Where to start! This certainly is a puzzle, as most of these situations are, and very often there are no right and wrong answers, just different approaches. 

Here, it seems that if the activity of the agency you were employed by transferred back to the bank, then you should have transferred under TUPE with that activity. If all other employees of the agency did, and the documentation throughout the process supports the position that you should have transferred with them (the issue of the payslip is certainly helpful to you), then you may well have a claim of unfair dismissal against the bank, under TUPE.

If a tribunal find that you did, as a matter of law, transfer then you would be entitled either to compensation based on losses flowing (if the tribunal find that you should have transferred and maintained your salary) or on the basis that you would have been made redundant by the bank post transfer (in which case the award should reflect your contractual entitlement to a redundancy payment, notice pay and compensation for any failure to consult).
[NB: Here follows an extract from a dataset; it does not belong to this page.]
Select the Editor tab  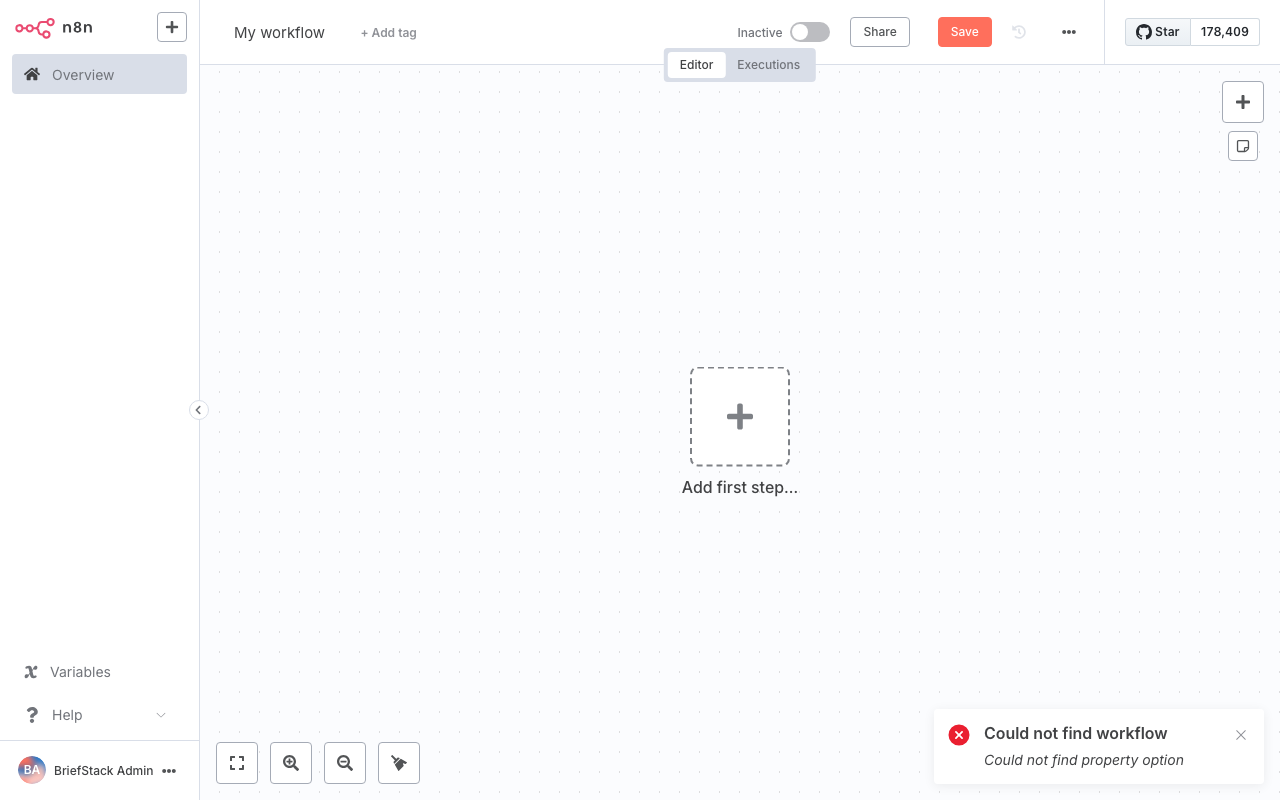[x=696, y=64]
All of the questions you raise in your final paragraph are perfectly valid, but not ones that I can easily answer!  However, if I were you I would be seeking some specialist legal advice (not every employment advisor is that hot on the practicalities of TUPE!) and looking to bring a claim, to get some of these questions answered.

Esther Smith is a partner in Thomas Eggar’s Employment Law Unit. For further information, please visit Thomas Eggar.

One Response

  1. TUPE Puzzle

    I am not a lawyer, but found this a really interesting one to get my head around.
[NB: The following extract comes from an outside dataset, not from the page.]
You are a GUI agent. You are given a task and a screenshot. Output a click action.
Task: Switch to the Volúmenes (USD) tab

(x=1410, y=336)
    However, what jumps out and grabs me is that it appears that the agency, only did work for this one bank. If that is the case then the writer must have been wholly assigned to the insourced work and therefore TUPE would apply. Although I take Adam’s point about not knowing if the service retained its identity post transfer, but also the point that no-one seems to be disputing TUPE applying, just that the writer should not transfer ??

    Unless the agency did have other clients, I cant see how the banks HR Dept could have deduced that the employee did not transfer, or naively believe that the writer would not make a claim !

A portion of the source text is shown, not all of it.